La joven terapeuta nos pidió poder estar sentada con Josep en una mesa de su tamaño, pequeña y blanca, vacía de cualquier elemento que no fuese el libro o el juego con el que estuvieran trabajando en cada momento, a ser posible en su habitación, sin ruidos ni distracciones. Todas las peticiones nos parecieron muy razonables y absolutamente asumibles. Recuerdo como fuimos a comprar ilusionados una pequeña mesa y dos sillas, unos cuantos puzles, encajes y nuevas construcciones de madera, libros con imágenes fotográficas y palabras escritas en letra de palo; compramos incluso una caja con cincuenta tubos para hacer pompas de jabón (si aquello era lo que motivaba a Josep, era necesario aprovisionarse). Todo lo imprescindible para ayudarlo a desarrollar unas habilidades que los otros niños adquirían de forma espontánea, por imitación, pero que él, por algún motivo que desconocemos, no era capaz de desarrollar por sí solo.

Material de partida:
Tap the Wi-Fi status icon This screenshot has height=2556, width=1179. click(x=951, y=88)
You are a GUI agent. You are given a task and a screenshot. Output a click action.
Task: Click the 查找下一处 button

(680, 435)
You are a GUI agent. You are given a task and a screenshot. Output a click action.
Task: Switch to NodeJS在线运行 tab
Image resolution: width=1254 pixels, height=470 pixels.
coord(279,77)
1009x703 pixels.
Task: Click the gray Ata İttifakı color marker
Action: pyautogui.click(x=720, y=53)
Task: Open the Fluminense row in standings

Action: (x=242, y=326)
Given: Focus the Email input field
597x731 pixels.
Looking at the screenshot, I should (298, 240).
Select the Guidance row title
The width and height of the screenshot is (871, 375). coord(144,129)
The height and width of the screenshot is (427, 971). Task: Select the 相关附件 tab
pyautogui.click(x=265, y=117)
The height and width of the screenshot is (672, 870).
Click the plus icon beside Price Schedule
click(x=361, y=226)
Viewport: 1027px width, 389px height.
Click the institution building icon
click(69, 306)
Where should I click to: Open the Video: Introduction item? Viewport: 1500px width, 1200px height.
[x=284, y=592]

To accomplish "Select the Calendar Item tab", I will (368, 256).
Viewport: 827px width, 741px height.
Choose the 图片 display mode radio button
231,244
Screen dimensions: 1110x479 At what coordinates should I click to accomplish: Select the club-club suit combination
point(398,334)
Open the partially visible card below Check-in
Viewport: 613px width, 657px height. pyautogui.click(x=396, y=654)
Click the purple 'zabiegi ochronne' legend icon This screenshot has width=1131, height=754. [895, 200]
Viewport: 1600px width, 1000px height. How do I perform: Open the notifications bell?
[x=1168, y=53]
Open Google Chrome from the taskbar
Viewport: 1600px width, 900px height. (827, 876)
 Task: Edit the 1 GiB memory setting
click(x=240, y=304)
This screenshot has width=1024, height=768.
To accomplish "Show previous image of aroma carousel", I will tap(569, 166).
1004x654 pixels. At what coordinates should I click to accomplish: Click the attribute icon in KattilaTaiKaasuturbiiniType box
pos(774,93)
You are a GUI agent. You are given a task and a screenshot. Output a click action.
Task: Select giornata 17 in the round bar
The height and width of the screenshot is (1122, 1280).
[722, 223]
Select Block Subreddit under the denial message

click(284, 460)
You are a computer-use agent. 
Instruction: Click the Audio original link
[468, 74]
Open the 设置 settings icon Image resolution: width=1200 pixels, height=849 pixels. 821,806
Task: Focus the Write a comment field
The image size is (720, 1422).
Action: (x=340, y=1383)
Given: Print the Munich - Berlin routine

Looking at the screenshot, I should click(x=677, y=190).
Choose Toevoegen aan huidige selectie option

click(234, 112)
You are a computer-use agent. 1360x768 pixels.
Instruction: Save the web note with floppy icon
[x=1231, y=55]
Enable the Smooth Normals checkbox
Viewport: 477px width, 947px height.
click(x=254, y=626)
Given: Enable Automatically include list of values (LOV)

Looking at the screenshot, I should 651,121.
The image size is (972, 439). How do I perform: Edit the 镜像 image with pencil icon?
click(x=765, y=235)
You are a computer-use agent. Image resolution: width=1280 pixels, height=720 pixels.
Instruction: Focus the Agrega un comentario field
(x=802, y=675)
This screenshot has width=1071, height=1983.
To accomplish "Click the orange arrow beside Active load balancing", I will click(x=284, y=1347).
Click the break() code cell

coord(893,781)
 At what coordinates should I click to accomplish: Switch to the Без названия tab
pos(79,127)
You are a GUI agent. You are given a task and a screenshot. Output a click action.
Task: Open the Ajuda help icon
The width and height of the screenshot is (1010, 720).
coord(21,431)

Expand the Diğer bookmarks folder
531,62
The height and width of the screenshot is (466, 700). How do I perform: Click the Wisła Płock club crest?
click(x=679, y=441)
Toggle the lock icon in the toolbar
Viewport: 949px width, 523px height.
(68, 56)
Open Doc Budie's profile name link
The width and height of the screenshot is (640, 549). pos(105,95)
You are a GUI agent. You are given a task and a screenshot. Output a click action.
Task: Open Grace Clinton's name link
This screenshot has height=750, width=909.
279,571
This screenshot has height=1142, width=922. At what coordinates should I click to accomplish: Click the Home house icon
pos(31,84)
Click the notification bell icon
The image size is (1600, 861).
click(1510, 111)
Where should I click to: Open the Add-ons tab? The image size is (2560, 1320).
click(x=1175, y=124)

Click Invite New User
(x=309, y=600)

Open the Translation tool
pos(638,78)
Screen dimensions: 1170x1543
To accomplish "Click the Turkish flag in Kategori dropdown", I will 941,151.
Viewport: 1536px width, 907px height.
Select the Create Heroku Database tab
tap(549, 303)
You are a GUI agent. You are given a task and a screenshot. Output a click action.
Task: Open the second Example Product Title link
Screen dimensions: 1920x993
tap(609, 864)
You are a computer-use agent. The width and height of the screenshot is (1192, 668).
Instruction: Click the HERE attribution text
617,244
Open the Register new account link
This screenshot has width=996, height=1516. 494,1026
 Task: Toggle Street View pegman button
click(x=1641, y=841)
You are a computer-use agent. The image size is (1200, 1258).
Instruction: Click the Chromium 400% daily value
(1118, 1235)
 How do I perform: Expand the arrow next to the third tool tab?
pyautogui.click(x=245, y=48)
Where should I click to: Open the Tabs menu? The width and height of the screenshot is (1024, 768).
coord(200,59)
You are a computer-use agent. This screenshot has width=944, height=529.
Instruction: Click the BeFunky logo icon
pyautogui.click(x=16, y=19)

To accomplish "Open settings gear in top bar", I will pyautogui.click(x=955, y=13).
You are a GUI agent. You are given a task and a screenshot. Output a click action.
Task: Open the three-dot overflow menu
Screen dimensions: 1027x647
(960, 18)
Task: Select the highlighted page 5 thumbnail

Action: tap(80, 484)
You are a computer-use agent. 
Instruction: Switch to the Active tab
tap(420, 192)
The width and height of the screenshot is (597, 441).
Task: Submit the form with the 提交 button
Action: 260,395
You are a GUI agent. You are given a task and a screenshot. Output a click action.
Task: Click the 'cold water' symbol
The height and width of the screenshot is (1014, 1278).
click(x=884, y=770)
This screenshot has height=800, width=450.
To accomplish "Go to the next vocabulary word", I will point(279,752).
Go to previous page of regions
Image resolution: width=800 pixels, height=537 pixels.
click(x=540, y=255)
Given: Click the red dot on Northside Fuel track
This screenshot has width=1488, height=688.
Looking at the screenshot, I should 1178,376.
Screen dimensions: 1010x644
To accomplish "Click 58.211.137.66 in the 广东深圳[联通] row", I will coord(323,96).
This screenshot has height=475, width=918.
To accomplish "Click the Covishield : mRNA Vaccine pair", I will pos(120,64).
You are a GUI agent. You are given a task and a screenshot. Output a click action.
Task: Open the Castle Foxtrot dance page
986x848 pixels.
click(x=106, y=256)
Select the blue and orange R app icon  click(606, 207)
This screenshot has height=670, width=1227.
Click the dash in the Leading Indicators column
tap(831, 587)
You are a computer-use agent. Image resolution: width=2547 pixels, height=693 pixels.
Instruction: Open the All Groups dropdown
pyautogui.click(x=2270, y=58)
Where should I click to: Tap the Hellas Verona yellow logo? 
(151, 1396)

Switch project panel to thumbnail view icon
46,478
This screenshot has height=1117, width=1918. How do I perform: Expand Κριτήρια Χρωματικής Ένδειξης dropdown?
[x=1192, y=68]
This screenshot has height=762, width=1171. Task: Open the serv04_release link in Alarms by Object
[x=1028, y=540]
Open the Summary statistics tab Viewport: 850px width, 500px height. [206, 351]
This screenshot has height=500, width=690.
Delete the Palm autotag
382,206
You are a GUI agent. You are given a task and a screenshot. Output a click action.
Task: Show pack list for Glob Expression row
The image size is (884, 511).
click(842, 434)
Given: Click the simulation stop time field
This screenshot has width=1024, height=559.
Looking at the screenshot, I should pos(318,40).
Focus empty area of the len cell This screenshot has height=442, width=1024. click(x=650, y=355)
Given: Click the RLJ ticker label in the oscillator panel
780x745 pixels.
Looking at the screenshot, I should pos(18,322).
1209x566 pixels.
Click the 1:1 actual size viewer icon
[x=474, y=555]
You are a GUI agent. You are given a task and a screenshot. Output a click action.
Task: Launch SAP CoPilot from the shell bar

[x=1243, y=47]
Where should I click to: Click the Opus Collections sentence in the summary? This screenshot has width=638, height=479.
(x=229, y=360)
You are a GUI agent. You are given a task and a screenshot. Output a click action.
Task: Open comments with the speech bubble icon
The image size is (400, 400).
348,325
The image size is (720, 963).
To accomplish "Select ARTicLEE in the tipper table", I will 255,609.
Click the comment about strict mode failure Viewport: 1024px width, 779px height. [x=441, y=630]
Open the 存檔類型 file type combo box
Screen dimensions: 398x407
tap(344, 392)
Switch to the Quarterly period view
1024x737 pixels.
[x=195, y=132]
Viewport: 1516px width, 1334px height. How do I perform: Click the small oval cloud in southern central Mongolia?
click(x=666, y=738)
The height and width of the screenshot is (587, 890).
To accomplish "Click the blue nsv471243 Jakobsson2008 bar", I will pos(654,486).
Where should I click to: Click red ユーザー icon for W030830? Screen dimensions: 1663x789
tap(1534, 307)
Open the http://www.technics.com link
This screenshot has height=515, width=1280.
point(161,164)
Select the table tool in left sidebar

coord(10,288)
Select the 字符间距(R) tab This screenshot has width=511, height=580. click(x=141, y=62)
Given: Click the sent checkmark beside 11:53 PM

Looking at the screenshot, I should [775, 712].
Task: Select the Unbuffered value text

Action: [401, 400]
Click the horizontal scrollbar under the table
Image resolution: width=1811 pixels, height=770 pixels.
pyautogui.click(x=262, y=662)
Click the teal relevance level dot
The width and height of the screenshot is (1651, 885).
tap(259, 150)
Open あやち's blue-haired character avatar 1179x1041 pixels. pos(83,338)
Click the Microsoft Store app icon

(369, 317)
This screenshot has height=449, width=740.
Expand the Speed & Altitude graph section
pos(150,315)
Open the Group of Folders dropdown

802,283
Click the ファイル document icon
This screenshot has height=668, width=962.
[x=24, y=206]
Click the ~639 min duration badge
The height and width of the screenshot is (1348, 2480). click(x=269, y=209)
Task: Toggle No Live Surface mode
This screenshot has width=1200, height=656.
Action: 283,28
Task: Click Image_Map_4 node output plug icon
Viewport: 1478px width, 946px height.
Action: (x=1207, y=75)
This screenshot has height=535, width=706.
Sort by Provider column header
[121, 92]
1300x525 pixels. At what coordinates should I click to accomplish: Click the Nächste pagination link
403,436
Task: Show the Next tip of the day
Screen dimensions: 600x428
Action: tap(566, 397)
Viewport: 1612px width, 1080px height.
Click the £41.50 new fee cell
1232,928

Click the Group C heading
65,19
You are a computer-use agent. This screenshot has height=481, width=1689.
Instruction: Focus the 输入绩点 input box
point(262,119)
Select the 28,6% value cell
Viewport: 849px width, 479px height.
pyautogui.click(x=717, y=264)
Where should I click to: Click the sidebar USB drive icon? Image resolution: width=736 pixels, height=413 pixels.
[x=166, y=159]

Actividades propuestas:
1) Enumera todas las cosas que, según el fragmento sobre la terapia de Josep, se compraron para trabajar con él.
2) Prosigue el fragmento sobre la terapia de Josep a partir de su última oración.
Los ítems no intervienen en estas actividades.

Solucionario:
1)
- Una pequeña mesa
- Dos sillas
- Unos cuantos puzles
- Encajes
- Nuevas construcciones de madera
- Libros con imágenes fotográficas y palabras escritas en letra de palo
- Una caja con cincuenta tubos para hacer pompas de jabón

2)
Al principio, yo me llevaba a Jana a merendar o a hacer alguna actividad extraescolar, para que Josep y la psicóloga pudiesen trabajar con la máxima tranquilidad. Como imaginaba, Josep no podía aguantar tanto rato sentado en una silla, ni siquiera en su habitación. Necesitaba correr por el pasillo y airearse un poco entre puzle y puzle. De hecho, un poco bastante. Por eso era necesario que no hubiera nadie más en casa.

Pasados unos meses, decidimos que yo también me quedaría a las sesiones con Josep. La terapeuta me hizo este ofrecimiento al comprobar mi inquietud por los pocos progresos que estábamos consiguiendo. Para que viese de primera mano en qué consistía la terapia.

Intentar trabajar con él resultaba exasperante. Su cara encajando piezas era un poema. Una mezcla de pereza, aburrimiento y poca destreza difícil de igualar. Pero todo ese esfuerzo formaba parte de la tan elogiada y necesaria estimulación precoz; por tanto, era nuestra obligación continuar probándolo, aun teniendo la sensación de estar golpeando una pared imposible ni tan siquiera de resquebrajar.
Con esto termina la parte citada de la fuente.